### Directive
Reproduce every one of the following entries verbatim, line for line and without any alteration.

***

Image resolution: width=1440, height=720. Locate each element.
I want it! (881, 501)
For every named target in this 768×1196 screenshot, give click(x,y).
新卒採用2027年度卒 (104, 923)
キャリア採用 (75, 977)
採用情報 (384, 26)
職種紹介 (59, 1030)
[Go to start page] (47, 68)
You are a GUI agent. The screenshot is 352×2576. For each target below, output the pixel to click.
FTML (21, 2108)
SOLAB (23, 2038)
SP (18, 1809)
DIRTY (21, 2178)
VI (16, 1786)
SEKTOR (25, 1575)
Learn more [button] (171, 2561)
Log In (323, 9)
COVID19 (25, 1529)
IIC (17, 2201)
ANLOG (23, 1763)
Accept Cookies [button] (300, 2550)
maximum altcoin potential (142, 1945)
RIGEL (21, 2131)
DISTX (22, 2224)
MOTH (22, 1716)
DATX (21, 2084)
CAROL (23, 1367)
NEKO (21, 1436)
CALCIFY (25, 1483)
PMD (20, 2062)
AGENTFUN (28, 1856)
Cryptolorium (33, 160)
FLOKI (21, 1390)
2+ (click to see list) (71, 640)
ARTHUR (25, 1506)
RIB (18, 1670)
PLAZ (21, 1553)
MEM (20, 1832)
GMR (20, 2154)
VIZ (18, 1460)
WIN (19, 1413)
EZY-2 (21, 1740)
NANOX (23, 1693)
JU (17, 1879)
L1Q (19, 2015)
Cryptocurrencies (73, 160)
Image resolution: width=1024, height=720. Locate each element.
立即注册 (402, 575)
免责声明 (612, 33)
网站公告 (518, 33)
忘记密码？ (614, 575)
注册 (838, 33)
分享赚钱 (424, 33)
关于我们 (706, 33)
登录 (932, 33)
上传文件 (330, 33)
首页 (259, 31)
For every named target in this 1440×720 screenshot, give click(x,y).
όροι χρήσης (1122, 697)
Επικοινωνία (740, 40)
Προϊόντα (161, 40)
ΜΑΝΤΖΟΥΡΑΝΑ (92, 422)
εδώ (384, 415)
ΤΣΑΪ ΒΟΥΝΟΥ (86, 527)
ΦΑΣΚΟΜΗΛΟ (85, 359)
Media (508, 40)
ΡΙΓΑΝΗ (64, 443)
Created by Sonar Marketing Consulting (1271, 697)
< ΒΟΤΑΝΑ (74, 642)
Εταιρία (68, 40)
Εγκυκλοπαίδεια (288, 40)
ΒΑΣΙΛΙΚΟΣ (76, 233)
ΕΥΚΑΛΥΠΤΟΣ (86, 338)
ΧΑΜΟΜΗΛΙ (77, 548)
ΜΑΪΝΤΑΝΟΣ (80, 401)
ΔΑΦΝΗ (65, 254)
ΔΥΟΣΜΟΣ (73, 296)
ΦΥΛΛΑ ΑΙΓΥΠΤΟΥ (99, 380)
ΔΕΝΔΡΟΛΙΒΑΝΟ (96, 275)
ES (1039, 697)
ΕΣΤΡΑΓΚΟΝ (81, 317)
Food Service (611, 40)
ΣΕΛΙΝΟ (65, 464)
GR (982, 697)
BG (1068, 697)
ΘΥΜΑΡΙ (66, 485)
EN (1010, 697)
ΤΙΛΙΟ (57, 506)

***

### Result of this exercise
Image resolution: width=1440, height=720. Locate each element.
I want it! (881, 501)
For every named target in this 768×1196 screenshot, give click(x,y).
新卒採用2027年度卒 (104, 923)
キャリア採用 (75, 977)
採用情報 (384, 26)
職種紹介 (59, 1030)
[Go to start page] (47, 68)
You are a GUI agent. The screenshot is 352×2576. For each target below, output the pixel to click.
FTML (21, 2108)
SOLAB (23, 2038)
SP (18, 1809)
DIRTY (21, 2178)
VI (16, 1786)
SEKTOR (25, 1575)
Learn more [button] (171, 2561)
Log In (323, 9)
COVID19 (25, 1529)
IIC (17, 2201)
ANLOG (23, 1763)
Accept Cookies [button] (300, 2550)
maximum altcoin potential (142, 1945)
RIGEL (21, 2131)
DISTX (22, 2224)
MOTH (22, 1716)
DATX (21, 2084)
CAROL (23, 1367)
NEKO (21, 1436)
CALCIFY (25, 1483)
PMD (20, 2062)
AGENTFUN (28, 1856)
Cryptolorium (33, 160)
FLOKI (21, 1390)
2+ (click to see list) (71, 640)
ARTHUR (25, 1506)
RIB (18, 1670)
PLAZ (21, 1553)
MEM (20, 1832)
GMR (20, 2154)
VIZ (18, 1460)
WIN (19, 1413)
EZY-2 (21, 1740)
NANOX (23, 1693)
JU (17, 1879)
L1Q (19, 2015)
Cryptocurrencies (73, 160)
Image resolution: width=1024, height=720. Locate each element.
立即注册 (402, 575)
免责声明 (612, 33)
网站公告 (518, 33)
忘记密码？ (614, 575)
注册 (838, 33)
分享赚钱 (424, 33)
关于我们 (706, 33)
登录 (932, 33)
上传文件 (330, 33)
首页 (259, 31)
For every named target in this 1440×720 screenshot, give click(x,y).
όροι χρήσης (1122, 697)
Επικοινωνία (740, 40)
Προϊόντα (161, 40)
ΜΑΝΤΖΟΥΡΑΝΑ (92, 422)
εδώ (384, 415)
ΤΣΑΪ ΒΟΥΝΟΥ (86, 527)
ΦΑΣΚΟΜΗΛΟ (85, 359)
Media (508, 40)
ΡΙΓΑΝΗ (64, 443)
Created by Sonar Marketing Consulting (1271, 697)
< ΒΟΤΑΝΑ (74, 642)
Εταιρία (68, 40)
Εγκυκλοπαίδεια (288, 40)
ΒΑΣΙΛΙΚΟΣ (76, 233)
ΕΥΚΑΛΥΠΤΟΣ (86, 338)
ΧΑΜΟΜΗΛΙ (77, 548)
ΜΑΪΝΤΑΝΟΣ (80, 401)
ΔΑΦΝΗ (65, 254)
ΔΥΟΣΜΟΣ (73, 296)
ΦΥΛΛΑ ΑΙΓΥΠΤΟΥ (99, 380)
ΔΕΝΔΡΟΛΙΒΑΝΟ (96, 275)
ES (1039, 697)
ΕΣΤΡΑΓΚΟΝ (81, 317)
Food Service (611, 40)
ΣΕΛΙΝΟ (65, 464)
GR (982, 697)
BG (1068, 697)
ΘΥΜΑΡΙ (66, 485)
EN (1010, 697)
ΤΙΛΙΟ (57, 506)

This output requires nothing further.